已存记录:
⟨

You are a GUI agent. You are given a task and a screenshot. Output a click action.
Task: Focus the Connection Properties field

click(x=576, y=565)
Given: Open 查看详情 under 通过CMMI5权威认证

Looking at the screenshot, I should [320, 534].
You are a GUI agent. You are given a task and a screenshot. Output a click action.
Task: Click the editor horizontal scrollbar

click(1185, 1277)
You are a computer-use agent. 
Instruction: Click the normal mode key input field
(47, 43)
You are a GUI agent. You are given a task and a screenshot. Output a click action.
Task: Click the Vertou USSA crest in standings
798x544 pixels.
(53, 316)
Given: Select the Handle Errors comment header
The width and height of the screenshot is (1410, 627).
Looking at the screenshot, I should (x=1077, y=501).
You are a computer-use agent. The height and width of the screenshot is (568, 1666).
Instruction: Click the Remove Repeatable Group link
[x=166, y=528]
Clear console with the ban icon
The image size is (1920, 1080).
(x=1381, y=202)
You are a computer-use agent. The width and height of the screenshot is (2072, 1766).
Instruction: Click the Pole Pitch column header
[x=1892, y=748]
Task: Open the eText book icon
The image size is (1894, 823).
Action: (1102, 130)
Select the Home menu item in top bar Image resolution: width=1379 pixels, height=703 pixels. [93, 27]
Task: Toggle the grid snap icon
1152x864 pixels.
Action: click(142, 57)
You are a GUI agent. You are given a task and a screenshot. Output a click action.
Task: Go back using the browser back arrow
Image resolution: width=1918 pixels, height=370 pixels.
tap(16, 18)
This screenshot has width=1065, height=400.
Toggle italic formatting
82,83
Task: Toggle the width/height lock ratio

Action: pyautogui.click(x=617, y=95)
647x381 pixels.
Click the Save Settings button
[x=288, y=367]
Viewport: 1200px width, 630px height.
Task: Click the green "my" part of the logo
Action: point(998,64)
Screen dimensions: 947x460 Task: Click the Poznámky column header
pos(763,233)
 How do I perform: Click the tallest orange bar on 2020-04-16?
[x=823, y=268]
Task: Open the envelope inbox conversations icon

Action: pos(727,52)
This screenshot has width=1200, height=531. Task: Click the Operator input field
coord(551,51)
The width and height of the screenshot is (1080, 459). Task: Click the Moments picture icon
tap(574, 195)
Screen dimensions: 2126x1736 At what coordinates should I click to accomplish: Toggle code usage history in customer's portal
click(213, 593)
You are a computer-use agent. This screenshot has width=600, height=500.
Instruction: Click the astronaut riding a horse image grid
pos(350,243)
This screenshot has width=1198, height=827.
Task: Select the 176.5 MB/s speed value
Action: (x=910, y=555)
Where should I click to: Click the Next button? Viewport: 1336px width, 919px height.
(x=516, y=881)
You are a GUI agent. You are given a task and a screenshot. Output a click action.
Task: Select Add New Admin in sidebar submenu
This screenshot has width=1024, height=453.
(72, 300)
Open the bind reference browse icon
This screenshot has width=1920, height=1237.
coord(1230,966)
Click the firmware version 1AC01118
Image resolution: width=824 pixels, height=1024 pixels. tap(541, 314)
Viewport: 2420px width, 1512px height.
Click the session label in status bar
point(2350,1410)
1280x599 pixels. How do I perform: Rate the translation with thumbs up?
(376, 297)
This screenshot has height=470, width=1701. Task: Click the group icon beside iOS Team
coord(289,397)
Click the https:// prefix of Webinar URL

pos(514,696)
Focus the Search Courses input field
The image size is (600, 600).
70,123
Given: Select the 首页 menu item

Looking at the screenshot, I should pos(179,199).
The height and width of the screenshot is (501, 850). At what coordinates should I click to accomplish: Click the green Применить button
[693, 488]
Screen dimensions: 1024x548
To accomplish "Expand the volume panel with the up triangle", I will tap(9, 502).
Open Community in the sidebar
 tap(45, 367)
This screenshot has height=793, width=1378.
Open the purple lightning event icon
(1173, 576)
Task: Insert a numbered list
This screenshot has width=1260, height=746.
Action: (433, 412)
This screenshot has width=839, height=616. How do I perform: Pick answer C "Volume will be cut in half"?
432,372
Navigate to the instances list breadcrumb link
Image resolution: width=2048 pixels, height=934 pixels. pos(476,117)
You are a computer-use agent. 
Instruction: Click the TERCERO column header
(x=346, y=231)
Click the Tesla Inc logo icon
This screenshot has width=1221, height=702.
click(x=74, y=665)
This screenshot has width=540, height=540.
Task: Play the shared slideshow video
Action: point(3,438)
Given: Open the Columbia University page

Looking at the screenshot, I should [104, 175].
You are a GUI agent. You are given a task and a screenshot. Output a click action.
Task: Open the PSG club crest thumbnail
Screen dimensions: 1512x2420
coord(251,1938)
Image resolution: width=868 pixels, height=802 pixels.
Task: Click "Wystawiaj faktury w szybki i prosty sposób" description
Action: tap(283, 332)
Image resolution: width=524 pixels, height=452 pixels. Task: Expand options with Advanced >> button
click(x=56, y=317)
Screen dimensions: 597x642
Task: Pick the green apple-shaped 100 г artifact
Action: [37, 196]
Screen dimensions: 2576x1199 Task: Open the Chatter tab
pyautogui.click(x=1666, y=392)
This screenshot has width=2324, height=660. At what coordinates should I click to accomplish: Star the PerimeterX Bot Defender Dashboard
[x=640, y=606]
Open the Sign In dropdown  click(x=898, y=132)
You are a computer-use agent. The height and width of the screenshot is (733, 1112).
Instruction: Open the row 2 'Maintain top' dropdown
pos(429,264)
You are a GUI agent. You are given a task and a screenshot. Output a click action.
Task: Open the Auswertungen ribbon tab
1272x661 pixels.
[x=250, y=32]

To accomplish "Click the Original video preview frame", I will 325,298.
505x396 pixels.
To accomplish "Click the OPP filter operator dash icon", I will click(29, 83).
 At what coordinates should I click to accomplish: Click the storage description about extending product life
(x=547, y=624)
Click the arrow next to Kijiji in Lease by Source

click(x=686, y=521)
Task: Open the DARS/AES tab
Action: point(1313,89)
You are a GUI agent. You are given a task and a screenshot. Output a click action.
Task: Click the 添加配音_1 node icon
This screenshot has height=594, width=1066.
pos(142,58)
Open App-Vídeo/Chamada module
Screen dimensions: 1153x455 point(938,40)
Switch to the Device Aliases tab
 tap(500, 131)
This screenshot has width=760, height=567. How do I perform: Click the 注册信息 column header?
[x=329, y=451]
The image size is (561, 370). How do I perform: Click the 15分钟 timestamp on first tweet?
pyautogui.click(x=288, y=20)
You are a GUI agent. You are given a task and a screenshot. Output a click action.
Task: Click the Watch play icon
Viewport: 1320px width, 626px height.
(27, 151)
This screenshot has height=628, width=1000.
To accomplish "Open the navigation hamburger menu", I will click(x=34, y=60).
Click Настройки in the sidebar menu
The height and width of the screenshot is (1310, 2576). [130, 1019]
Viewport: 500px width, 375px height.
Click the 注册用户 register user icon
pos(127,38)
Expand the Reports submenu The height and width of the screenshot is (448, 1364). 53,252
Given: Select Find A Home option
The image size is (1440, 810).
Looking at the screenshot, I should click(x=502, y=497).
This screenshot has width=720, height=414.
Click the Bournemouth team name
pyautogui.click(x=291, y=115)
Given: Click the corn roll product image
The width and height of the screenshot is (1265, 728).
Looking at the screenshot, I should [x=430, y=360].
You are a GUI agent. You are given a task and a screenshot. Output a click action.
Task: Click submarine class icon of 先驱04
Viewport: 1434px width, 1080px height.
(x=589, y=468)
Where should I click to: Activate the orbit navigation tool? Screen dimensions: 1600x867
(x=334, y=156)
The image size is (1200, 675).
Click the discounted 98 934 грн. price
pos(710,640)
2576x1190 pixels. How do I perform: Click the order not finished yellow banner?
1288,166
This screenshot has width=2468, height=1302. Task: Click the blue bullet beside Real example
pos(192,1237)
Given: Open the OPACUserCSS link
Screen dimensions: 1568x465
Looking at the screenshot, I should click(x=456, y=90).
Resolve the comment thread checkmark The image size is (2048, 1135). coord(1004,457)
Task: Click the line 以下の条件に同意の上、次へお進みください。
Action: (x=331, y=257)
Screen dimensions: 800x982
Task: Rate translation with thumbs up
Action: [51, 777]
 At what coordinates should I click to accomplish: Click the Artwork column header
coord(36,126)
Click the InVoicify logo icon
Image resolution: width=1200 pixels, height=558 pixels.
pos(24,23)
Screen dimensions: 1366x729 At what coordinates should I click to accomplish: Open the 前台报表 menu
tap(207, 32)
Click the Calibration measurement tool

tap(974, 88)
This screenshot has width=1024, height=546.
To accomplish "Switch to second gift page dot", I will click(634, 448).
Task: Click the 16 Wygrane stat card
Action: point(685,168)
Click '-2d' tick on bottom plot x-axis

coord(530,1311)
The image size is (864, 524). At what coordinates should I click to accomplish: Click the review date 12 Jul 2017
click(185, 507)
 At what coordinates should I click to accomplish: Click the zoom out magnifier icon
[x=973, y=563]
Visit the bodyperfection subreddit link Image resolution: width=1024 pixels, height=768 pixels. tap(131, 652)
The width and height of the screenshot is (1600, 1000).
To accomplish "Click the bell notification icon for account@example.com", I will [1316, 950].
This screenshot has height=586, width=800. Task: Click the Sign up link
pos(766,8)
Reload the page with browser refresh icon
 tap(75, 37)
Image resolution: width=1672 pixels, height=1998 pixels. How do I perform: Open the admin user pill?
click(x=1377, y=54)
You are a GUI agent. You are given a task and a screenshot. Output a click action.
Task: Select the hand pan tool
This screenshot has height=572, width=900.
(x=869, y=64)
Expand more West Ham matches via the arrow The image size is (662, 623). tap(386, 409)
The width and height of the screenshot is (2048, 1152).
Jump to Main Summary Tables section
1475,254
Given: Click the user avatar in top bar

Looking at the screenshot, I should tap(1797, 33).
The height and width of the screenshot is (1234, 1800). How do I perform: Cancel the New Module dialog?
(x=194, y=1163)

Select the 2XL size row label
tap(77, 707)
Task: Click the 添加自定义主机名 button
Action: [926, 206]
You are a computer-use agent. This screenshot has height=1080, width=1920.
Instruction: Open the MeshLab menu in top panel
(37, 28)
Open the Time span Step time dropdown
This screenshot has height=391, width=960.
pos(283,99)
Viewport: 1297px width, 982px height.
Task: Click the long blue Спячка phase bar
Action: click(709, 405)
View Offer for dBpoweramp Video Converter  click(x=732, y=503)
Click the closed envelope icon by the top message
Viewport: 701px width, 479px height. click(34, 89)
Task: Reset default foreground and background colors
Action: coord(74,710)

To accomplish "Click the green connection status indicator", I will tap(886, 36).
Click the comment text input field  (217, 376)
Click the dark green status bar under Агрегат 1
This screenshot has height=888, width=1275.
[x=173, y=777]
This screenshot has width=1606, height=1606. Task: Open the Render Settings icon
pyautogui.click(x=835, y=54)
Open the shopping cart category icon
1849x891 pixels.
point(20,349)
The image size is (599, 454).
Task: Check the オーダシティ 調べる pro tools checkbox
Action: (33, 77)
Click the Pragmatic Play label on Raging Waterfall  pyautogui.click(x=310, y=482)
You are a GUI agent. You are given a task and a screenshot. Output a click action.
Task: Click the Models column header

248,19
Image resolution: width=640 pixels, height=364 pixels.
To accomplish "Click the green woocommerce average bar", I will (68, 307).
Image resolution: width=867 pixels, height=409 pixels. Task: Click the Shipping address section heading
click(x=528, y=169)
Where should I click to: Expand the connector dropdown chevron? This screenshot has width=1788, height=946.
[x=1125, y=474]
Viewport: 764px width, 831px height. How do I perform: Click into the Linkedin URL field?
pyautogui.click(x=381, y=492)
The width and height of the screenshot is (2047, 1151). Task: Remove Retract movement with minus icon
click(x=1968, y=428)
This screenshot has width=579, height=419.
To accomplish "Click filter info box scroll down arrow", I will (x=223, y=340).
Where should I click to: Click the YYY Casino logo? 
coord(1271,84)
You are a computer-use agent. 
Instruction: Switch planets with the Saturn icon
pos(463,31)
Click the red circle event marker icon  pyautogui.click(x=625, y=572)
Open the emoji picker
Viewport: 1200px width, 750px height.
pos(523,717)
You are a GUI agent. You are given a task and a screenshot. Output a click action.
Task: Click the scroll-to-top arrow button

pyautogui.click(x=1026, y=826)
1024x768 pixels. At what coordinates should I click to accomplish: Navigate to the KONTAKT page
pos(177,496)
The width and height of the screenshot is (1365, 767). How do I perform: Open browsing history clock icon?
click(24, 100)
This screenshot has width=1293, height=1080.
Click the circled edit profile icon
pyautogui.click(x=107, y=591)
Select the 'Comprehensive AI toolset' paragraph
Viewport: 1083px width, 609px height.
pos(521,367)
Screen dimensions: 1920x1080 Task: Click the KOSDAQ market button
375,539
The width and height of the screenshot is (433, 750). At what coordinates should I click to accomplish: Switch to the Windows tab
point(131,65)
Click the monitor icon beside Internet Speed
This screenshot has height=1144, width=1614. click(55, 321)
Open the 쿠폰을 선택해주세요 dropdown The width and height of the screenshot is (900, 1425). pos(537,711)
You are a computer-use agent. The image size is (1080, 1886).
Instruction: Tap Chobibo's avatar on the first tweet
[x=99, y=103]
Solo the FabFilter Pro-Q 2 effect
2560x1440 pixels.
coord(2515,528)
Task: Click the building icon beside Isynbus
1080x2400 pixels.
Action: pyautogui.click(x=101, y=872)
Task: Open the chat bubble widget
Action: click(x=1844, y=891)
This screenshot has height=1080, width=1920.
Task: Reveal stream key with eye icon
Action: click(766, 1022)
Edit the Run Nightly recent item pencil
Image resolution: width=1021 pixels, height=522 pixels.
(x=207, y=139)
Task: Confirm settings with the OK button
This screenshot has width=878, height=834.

⟩

把上面记录中的若干行一字不差地照抄下来：从含有“Expand the Reports”的那一行抄起，抄到含有“Looking at the screenshot, I should click(x=456, y=90).”的那一行为止，首尾两行都要包括。

Expand the Reports submenu The height and width of the screenshot is (448, 1364). 53,252
Given: Select Find A Home option
The image size is (1440, 810).
Looking at the screenshot, I should click(x=502, y=497).
This screenshot has width=720, height=414.
Click the Bournemouth team name
pyautogui.click(x=291, y=115)
Given: Click the corn roll product image
The width and height of the screenshot is (1265, 728).
Looking at the screenshot, I should [x=430, y=360].
You are a GUI agent. You are given a task and a screenshot. Output a click action.
Task: Click submarine class icon of 先驱04
Viewport: 1434px width, 1080px height.
(x=589, y=468)
Where should I click to: Activate the orbit navigation tool? Screen dimensions: 1600x867
(x=334, y=156)
The image size is (1200, 675).
Click the discounted 98 934 грн. price
pos(710,640)
2576x1190 pixels. How do I perform: Click the order not finished yellow banner?
1288,166
This screenshot has width=2468, height=1302. Task: Click the blue bullet beside Real example
pos(192,1237)
Given: Open the OPACUserCSS link
Screen dimensions: 1568x465
Looking at the screenshot, I should click(x=456, y=90).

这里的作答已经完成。